*266 Held: (1) Deficiencies in income tax for 1980 and 1981 sustained.
(2) Additions to tax under sec. 6653(b), I.R.C. 1954, for fraud, and sec. 6654, I.R.C. 1954, for underpayment of estimated tax, sustained.
(3) The United States is entitled to an award of damages under sec. 6673, I.R.C. 1954.
MEMORANDUM FINDINGS OF FACT AND OPINION
SIMPSON, Judge: The Commissioner determined the following deficiencies in, and additions to, the petitioner's Federal income taxes:
Additions to Tax | |||
Sec. 6653(b) | Sec. 6654 | ||
Year | Deficiency | I.R.C. 1954 1 | I.R.C. 1954 |
1980 | $7,280.00 | $3,640.00 | $411.00 |
1981 | 8,276.00 | 4,138.00 |
The issues for decision are: (1) Whether the petitioner is liable for the deficiencies in income tax for 1980 and 1981 as determined by the Commissioner; (2) whether the petitioner is liable for the addition to tax under section 6654 for 1980 for failure to pay estimated tax; (3) whether the petitioner is liable for the addition to tax under section 6653(b) for fraud for 1980 and 1981; and (4) whether the United States is entitled to an award of damages under section 6673.
FINDINGS OF FACT
Some of the facts have been stipulated, *268 and those facts are so found.
The petitioner, Neil A. Davis, was a resident of Tampa, Fla., at the time he filed his petition in this case.
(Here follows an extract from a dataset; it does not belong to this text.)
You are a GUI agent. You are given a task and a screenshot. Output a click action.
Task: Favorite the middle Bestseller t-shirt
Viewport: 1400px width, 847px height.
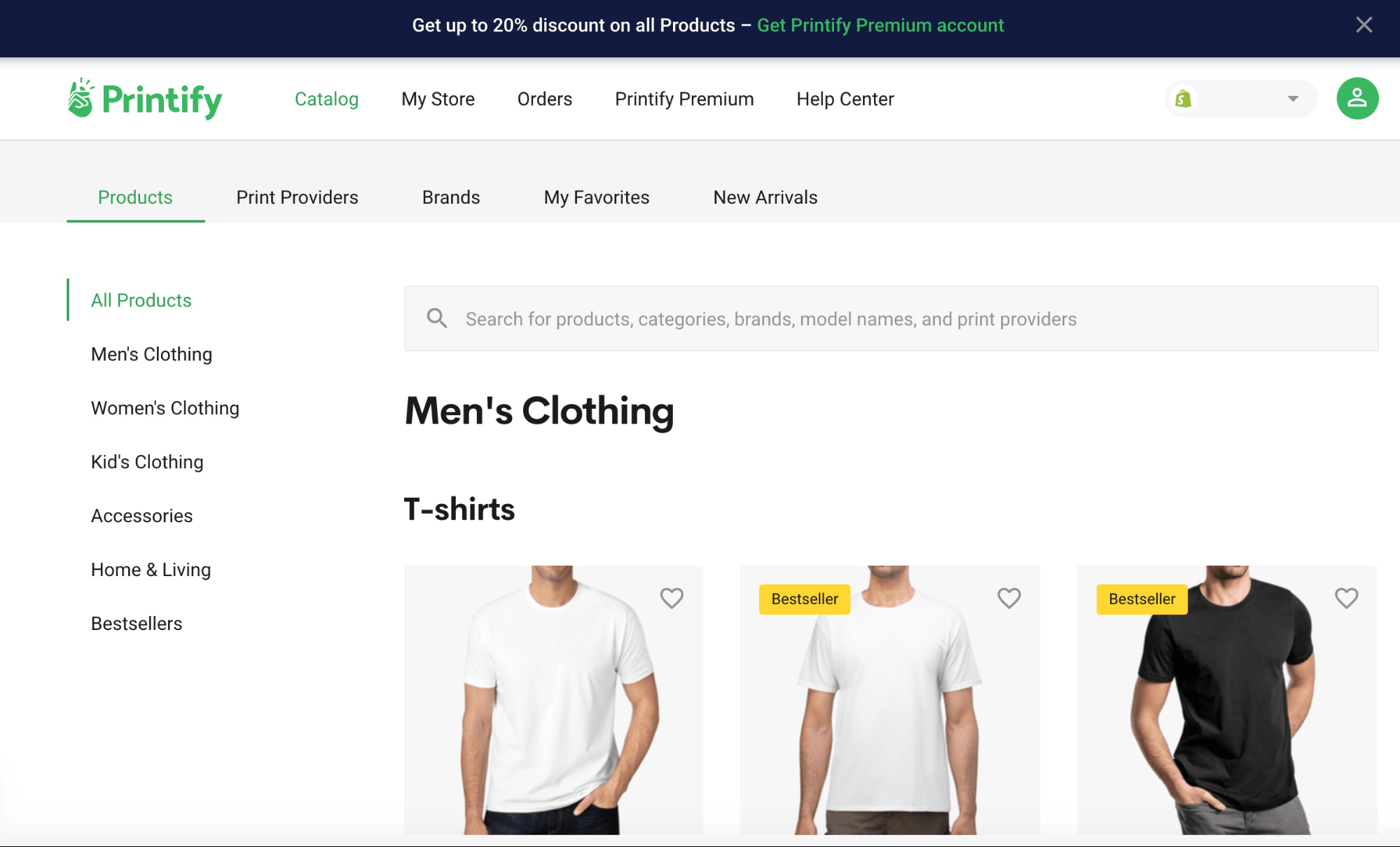tap(1009, 598)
He filed no Federal income tax return for 1980. For 1981, he filed tax protestor type documents in lieu of a proper tax return.
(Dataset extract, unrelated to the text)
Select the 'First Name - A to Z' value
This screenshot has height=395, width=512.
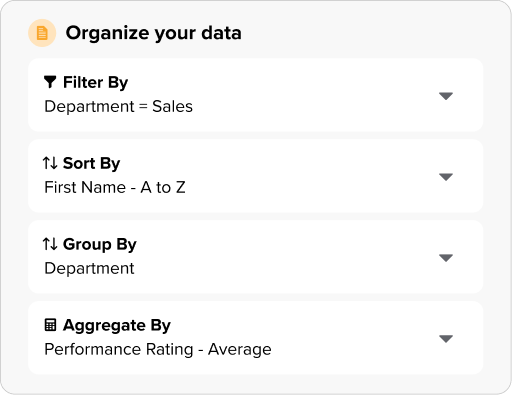[115, 187]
During 1980 and 1981, the petitioner worked as a pipefitter and was a member of the Keystone Society, an organization that advocated that wages are not taxable income. During 1980, he received wage income totaling $25,778.45. During 1981, he received wage income totaling $27,916.27, and he received $105.00 from the Florida Department of Labor Employment Security. The petitioner timely received from his employers Forms W-2 which showed the wage income paid to him in 1980 and 1981. Prior to 1980, the petitioner filed Federal income tax returns which reported his wages as income.
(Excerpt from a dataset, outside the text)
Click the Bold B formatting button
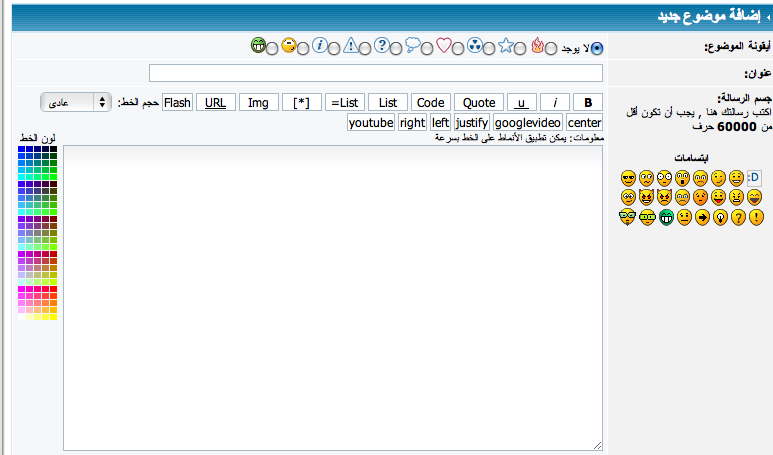The width and height of the screenshot is (773, 455). pyautogui.click(x=588, y=102)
During 1980, the petitioner submitted at least five Forms W-4 (Employee's Withholding Allowance Certificate) to his employers. On such forms and under the penalties of perjury, he claimed that he was exempt from withholding because he had not owed Federal income tax in the previous year and had a right to a full refund of all income tax*269 withheld and because he did not expect to owe any Federal income tax in the year in which the Form W-4 was submitted and expected to have a right to a full refund of all income tax withheld. During 1981, he submitted to his employers at least six Forms W-4 on which he claimed to be exempt from withholding.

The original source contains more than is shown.